----- Dataset extract -----

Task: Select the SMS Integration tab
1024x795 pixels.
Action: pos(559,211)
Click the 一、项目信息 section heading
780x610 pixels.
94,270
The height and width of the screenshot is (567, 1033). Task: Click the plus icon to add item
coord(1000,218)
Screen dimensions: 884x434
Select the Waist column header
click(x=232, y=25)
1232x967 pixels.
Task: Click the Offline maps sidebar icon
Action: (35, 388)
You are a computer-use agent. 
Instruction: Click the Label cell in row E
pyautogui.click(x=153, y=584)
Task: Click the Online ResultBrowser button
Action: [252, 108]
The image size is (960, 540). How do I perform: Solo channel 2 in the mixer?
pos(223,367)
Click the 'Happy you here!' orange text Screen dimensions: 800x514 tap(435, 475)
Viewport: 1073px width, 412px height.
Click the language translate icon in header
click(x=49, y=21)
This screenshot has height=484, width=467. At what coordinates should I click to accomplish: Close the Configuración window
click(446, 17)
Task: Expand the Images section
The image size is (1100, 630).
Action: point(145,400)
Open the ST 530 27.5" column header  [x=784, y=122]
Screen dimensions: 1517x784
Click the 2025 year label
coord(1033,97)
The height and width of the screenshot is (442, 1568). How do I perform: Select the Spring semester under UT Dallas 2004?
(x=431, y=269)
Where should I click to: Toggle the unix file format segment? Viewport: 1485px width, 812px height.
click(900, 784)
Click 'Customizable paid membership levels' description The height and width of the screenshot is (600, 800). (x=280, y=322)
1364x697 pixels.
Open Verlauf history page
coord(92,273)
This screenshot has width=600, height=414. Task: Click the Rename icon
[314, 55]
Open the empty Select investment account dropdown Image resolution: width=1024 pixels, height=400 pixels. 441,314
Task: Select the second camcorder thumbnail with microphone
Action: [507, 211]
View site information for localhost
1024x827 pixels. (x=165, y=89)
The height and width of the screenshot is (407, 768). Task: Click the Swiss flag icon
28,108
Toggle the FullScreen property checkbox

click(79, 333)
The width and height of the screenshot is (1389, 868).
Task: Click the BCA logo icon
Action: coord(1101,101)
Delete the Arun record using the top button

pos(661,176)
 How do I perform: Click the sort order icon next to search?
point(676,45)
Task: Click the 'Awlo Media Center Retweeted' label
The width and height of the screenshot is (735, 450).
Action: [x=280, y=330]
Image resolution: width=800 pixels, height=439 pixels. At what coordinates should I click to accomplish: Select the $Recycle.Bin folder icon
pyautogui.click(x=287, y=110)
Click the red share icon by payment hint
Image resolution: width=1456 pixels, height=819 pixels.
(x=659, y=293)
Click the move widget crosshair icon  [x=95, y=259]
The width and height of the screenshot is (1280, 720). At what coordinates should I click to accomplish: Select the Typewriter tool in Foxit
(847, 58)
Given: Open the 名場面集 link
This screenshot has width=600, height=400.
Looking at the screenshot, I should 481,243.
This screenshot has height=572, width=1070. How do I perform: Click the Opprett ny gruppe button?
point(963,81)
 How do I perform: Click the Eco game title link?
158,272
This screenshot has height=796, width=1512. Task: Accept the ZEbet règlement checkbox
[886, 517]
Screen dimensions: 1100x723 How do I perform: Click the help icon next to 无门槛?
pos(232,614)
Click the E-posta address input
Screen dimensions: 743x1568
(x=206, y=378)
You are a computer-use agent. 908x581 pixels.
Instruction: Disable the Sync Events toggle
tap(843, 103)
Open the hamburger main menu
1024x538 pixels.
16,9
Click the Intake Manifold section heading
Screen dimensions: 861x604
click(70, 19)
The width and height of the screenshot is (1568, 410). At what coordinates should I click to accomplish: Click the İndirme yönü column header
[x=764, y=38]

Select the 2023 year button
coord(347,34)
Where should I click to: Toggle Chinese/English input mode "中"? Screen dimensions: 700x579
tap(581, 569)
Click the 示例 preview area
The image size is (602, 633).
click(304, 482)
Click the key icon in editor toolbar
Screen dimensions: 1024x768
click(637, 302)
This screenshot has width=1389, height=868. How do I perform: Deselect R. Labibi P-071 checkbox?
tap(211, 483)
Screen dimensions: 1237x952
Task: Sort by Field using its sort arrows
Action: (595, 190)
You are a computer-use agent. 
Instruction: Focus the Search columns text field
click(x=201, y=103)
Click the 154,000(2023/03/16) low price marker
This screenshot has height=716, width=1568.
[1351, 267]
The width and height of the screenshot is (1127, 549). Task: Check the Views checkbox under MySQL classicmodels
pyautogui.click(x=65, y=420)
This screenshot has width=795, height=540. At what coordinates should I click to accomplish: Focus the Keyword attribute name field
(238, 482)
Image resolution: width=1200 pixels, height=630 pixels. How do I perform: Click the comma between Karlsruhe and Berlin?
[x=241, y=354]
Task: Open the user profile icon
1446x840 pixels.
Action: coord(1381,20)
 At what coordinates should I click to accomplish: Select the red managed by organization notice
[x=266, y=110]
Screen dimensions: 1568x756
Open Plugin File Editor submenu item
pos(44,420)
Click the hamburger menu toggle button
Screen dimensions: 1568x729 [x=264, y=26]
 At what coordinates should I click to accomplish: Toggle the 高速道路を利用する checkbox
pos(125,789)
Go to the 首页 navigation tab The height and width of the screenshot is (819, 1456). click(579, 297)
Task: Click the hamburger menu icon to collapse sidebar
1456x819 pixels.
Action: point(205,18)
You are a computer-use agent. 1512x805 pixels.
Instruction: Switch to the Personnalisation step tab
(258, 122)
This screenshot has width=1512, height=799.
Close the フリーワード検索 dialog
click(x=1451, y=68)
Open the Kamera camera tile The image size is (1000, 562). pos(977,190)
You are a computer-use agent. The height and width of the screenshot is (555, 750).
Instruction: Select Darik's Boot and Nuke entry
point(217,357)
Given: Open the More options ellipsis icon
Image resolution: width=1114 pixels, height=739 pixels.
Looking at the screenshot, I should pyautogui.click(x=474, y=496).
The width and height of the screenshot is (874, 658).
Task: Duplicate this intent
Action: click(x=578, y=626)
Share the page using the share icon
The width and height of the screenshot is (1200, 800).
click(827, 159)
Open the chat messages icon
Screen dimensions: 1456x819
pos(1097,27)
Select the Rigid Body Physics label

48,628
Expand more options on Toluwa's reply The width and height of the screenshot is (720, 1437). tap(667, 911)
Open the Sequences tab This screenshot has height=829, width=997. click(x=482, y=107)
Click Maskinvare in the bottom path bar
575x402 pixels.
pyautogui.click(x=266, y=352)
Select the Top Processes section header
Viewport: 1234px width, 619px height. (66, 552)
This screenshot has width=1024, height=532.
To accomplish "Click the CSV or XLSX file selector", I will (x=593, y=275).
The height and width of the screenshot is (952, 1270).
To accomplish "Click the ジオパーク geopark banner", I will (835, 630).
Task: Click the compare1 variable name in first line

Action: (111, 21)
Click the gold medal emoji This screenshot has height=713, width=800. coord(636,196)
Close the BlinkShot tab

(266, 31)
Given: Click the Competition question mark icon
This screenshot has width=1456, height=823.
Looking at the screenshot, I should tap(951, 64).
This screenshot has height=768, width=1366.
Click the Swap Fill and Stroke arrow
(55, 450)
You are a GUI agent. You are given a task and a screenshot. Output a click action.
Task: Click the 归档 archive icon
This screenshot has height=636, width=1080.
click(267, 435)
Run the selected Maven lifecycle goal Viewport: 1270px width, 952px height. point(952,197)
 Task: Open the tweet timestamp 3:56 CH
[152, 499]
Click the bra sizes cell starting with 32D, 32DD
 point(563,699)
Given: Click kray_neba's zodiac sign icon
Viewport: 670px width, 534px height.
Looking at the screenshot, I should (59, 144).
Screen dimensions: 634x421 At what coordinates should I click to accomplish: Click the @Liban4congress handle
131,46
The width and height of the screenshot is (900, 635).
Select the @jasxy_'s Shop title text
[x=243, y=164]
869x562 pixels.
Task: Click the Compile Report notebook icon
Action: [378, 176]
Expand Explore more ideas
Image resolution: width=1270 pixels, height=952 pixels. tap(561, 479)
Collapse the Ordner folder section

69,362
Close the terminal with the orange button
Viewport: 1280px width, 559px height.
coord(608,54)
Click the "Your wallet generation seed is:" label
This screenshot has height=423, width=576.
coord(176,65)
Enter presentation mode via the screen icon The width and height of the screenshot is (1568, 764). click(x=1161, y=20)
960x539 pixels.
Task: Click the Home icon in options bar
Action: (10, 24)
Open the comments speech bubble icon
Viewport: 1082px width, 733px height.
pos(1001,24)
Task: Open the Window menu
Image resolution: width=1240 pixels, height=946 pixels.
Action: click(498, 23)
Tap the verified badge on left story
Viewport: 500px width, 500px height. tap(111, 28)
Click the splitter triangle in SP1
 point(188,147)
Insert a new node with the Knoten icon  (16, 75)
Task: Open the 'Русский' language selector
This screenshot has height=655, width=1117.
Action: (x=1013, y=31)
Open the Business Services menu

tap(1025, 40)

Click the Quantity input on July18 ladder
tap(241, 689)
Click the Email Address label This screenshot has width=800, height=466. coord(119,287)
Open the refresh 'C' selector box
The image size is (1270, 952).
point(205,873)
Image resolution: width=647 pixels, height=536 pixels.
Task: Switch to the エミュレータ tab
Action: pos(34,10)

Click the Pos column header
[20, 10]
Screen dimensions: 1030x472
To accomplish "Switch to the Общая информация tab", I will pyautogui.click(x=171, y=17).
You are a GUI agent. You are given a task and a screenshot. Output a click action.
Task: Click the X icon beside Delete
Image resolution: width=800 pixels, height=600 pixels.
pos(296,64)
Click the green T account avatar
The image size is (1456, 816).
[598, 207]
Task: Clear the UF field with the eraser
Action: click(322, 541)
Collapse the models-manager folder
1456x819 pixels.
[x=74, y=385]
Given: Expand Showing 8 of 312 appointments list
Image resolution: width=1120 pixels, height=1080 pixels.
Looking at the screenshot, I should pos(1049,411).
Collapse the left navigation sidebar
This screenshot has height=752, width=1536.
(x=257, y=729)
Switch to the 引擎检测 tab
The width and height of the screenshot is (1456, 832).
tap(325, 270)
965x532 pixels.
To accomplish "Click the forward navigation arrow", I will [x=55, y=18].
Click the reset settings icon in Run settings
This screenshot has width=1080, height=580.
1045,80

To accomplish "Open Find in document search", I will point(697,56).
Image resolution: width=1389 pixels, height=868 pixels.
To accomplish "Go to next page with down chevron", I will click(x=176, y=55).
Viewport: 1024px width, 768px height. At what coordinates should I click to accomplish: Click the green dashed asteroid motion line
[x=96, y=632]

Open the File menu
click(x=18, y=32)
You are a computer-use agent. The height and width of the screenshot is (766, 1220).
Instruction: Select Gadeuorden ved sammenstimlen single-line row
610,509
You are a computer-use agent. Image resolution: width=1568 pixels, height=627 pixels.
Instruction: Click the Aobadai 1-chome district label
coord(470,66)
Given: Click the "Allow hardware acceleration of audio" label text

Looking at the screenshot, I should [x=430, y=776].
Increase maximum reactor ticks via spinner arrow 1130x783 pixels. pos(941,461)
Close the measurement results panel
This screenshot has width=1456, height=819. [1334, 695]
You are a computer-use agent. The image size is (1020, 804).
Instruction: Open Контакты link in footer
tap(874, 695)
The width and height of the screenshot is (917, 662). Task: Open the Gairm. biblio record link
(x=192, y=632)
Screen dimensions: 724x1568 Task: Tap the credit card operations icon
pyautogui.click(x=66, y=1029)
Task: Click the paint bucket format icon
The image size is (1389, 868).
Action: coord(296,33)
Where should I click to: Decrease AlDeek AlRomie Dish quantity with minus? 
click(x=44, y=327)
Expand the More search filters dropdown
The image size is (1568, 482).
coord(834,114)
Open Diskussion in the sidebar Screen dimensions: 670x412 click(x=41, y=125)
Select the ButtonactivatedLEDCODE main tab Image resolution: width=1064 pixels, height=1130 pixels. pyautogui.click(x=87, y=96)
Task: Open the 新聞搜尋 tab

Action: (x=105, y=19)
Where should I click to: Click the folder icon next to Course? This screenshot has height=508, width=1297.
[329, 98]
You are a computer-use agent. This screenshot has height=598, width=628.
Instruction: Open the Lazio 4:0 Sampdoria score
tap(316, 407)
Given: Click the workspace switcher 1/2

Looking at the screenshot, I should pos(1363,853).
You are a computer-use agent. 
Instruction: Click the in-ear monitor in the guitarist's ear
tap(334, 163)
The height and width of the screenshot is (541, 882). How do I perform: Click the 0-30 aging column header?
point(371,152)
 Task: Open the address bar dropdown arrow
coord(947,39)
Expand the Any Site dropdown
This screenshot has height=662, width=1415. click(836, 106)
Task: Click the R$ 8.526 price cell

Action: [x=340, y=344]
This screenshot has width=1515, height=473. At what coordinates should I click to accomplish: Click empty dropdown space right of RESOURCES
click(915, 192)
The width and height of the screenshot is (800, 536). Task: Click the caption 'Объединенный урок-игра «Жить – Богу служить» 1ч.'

-----

• Written instruction
Write out the records word for word, starting at their first line and stopping after the line that contains "Action: (35, 388)".

• Result of this exercise
Task: Select the SMS Integration tab
1024x795 pixels.
Action: pos(559,211)
Click the 一、项目信息 section heading
780x610 pixels.
94,270
The height and width of the screenshot is (567, 1033). Task: Click the plus icon to add item
coord(1000,218)
Screen dimensions: 884x434
Select the Waist column header
click(x=232, y=25)
1232x967 pixels.
Task: Click the Offline maps sidebar icon
Action: (35, 388)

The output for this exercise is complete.